$\epsilon$-$\delta$ proof that $\lim_{x \to 0}\frac{e^x-1}{x} = 1$ without using $\frac{d}{dx}e^x = e^x$

Question

Here is my attempt at finding a proof that $\lim_{x \to 0}\frac{e^x-1}{x} = 1$. We need to show that $\forall \varepsilon > 0 \, \exists \delta > 0$ such that $ 0 < |x| < \delta \implies |\frac{e^x-1}{x} - 1| < \varepsilon$. We can let $\delta = \min(1,?)$ where $?$ is a function of $\varepsilon$. So $$ \left|\frac{e^x-1}{x} - 1\right| < \varepsilon$$ $$ \left|\frac{e^x-1-x}{x}\right| < \varepsilon$$ The numerator of the function can be bounded by $|x| < \delta \leq 1$: $$ |e^x-1-x| \leq |e^x| + |x| + 1$$ $$ |e^x| + |x| + 1 \leq e + 1 + 1 \leq e + 2$$ But then the $|x|$ is in the denominator so: $$ \frac{|e^x-1-x|}{|x|} \nleq e + 2$$ I am not sure what to do now or if there is a better way to approach this problem. I am new to $\epsilon$-$\delta$ proofs so any help would be greatly appreciated. I am specifically looking for an approach that does not appeal to the derivative definition, $\frac{d}{dx}e^x = e^x$, or the power series $e^x = 1 + x + x^2/2! + \cdots$, wanting to stick only with limits. I am not sure if this is possible, as I assume the definition of $e^x$ must be important to the proof. I had the idea to use something like the squeeze theorem using $\epsilon$-$\delta$, but am not sure which functions to choose.

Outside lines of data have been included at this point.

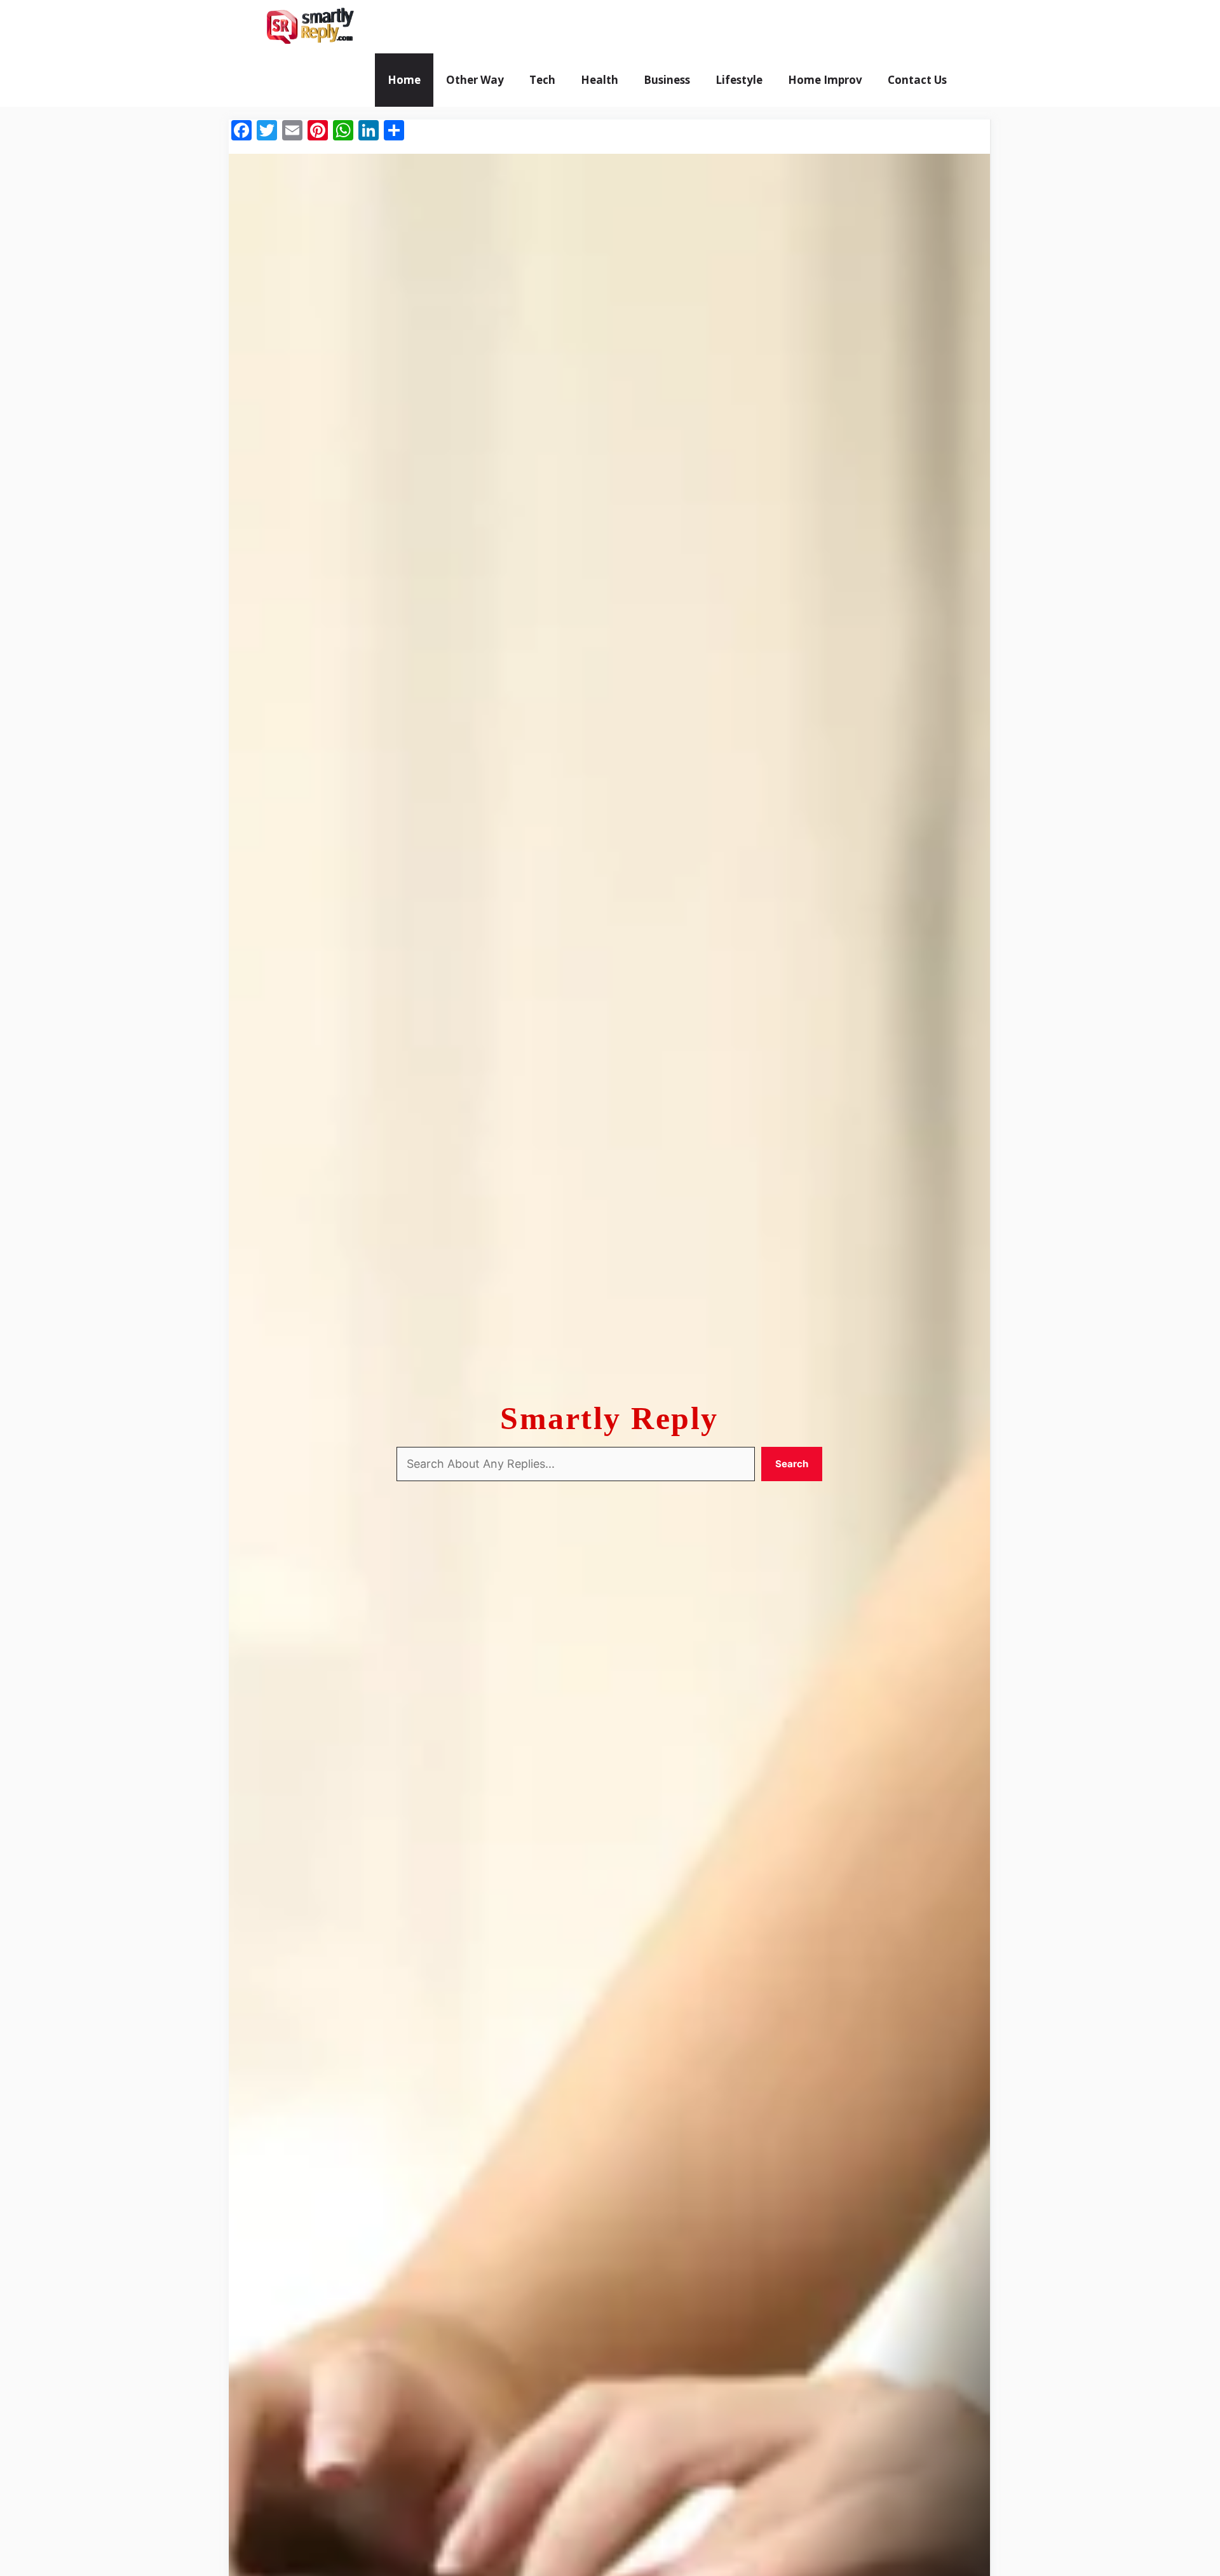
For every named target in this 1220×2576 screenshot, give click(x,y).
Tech (542, 79)
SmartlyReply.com (436, 26)
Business (667, 79)
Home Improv (825, 79)
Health (599, 79)
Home (404, 79)
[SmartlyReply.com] (310, 26)
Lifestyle (738, 79)
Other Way (475, 79)
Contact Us (917, 79)
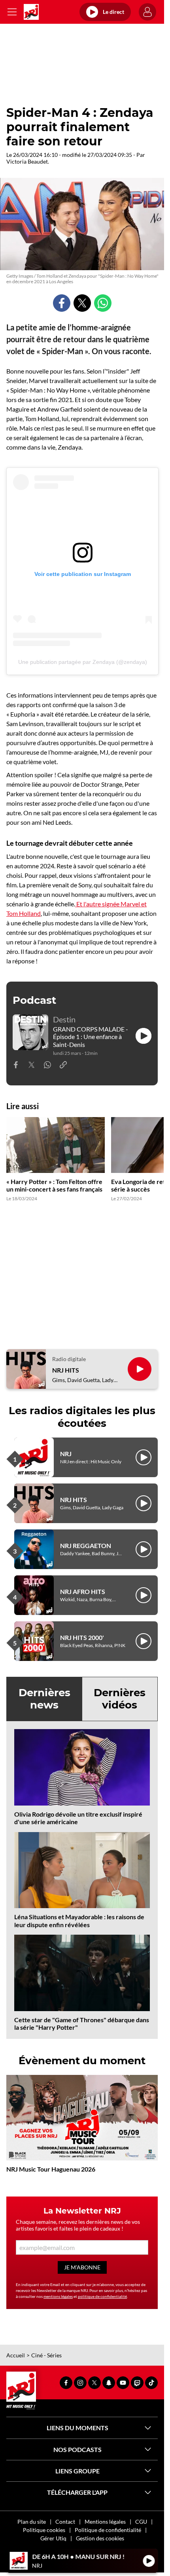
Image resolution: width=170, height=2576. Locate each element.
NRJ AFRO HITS (82, 1591)
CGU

A definition of $e$ that might work (since it is a limit and does not involve derivatives) is $$ e = \lim_{n \to \infty}\left(1 + \frac{1}{n} \right)^{n}$$ But I am not sure how this definition could be used in the $\epsilon$-$\delta$ proof.

Answer 1

If you like $\lim_{n\to \infty}(1+\frac{1}{n})^n$ as the definition of $e$, would taking $e^x := \lim_{n\to \infty}(1+\frac{x}{n})^n$ be acceptable? If it is, then you can deduce the limit using only the binomial theorem and the sum of a geometric series:

For $n \geq 2$, let $\epsilon_n(x) = (1+\frac{x}{n})^n-1-x$. Then $$ \begin{split} \epsilon_n(x) &= (1+\frac{x}{n})^n-1-x = \sum_{k=0}^n \binom{n}{k}\frac{x^k}{n^k}-1-x\\ &=\sum_{k=2}^n\frac{n(n-1)\ldots(n-k+1)}{n^k}.\frac{x^k}{k!}\\ \end{split} $$ Now since $1/(1+1)!= 1/2^1$, it follows by induction that $1/(l+1)!\leq 1/2^l$, hence find that for $n\geq 2$ and $|x|<2$ $$ \begin{split} |\epsilon_n(x)| &\leq \sum_{k=2}^n\frac{n}{n}\frac{(n-1)}{n}\ldots \frac{(n-k+1)}{n}\frac{|x|^k}{k!}\\ &\leq \sum_{k=2}^n \frac{|x|^k}{k!} =|x|\sum_{l=1}^{n-1}\frac{|x|^{l}}{(l+1)!} \leq |x|\sum_{l=1}^{n-1} (\frac{|x|}{2})^l\\ &\leq |x|\sum_{l=1}^{\infty}(\frac{|x|}{2})^l = |x|(\frac{|x|/2}{1-|x|/2})=\frac{|x|^2}{2-|x|} \end{split} $$ But by definition, $\epsilon_n(x) \to e^x-1-x$ as $n \to \infty$, hence it follows that $|e^x-1-x|\leq \frac{|x|^2}{2-|x|}$, and hence $$ |\frac{e^x-1}{x}-1|\leq \frac{|x|}{2-|x|} \to 0 \text{ as } x\to 0, $$ hence $\lim_{x\to 0} \frac{e^x-1}{x} = 1$ as required.